Records Start Marker
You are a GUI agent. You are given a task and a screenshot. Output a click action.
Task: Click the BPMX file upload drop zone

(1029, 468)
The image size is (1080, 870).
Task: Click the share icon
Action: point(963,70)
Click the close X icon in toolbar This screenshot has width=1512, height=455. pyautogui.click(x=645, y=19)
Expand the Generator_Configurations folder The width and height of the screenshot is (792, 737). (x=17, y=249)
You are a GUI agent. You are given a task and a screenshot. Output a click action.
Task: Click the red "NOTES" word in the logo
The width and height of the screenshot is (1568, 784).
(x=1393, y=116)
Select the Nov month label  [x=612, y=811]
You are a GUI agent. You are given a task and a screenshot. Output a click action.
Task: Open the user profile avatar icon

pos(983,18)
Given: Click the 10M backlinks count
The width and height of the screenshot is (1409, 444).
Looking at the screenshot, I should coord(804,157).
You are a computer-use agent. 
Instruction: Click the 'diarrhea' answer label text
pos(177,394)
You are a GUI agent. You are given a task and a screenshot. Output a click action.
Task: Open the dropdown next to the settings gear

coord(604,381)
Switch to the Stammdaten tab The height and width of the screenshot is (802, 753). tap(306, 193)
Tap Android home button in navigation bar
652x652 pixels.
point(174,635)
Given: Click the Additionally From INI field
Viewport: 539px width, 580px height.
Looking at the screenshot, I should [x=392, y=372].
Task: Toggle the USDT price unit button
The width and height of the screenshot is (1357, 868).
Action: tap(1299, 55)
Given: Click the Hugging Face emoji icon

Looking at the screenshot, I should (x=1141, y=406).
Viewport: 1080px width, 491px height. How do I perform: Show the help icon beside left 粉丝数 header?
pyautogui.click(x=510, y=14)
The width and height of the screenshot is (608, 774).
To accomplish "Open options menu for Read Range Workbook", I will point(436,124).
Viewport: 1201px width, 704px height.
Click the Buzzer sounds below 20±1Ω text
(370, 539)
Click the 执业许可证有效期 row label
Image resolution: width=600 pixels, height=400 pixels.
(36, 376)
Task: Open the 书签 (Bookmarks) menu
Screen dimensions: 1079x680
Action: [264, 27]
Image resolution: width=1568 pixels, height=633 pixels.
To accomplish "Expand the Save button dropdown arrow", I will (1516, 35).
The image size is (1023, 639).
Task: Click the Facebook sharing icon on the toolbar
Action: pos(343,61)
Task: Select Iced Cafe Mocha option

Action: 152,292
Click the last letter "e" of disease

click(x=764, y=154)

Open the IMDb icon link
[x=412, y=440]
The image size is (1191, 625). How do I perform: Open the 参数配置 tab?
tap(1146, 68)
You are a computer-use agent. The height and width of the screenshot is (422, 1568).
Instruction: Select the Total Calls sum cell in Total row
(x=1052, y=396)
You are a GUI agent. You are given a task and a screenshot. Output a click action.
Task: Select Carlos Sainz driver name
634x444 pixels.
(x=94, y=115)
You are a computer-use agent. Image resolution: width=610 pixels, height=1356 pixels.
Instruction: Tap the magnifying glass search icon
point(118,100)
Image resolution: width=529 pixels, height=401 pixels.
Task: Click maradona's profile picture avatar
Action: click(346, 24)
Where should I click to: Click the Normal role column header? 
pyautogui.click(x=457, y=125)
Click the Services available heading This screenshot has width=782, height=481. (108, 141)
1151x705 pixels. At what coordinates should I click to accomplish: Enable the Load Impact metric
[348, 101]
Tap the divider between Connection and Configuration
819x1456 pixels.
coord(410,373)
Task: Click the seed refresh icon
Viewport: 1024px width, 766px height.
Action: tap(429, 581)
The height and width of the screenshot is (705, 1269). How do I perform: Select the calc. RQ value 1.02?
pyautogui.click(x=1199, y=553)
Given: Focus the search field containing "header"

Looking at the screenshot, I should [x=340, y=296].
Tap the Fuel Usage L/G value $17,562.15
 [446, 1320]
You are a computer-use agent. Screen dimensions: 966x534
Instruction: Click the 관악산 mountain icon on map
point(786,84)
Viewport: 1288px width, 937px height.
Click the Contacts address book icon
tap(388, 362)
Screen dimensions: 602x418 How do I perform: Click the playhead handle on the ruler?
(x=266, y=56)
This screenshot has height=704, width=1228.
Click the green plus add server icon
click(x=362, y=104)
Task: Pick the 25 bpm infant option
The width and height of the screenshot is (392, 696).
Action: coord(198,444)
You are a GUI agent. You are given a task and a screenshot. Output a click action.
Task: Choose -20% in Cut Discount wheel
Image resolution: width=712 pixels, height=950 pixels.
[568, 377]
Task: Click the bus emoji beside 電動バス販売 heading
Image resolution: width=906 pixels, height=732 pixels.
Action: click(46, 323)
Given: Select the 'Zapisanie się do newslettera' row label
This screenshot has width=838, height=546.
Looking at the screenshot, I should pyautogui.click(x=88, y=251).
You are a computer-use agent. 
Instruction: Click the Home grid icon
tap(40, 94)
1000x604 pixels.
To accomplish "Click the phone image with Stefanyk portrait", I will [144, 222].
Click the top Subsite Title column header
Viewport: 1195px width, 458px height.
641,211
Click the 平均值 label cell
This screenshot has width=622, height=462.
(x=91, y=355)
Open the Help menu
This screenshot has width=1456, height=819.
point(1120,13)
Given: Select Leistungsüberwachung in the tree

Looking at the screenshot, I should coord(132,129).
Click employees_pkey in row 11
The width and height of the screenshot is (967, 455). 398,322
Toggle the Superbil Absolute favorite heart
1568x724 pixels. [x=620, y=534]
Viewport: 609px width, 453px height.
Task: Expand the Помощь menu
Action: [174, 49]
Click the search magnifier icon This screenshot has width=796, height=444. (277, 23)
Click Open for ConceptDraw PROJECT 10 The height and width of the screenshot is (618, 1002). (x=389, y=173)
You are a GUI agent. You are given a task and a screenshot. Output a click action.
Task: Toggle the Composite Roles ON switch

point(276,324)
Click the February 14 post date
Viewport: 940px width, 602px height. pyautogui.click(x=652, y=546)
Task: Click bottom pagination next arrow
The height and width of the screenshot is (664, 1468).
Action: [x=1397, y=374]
Records End Marker
Once a line of the records is found to contain "heading", copy it out.

• Solution:
Click the Services available heading This screenshot has width=782, height=481. (108, 141)
Task: Click the bus emoji beside 電動バス販売 heading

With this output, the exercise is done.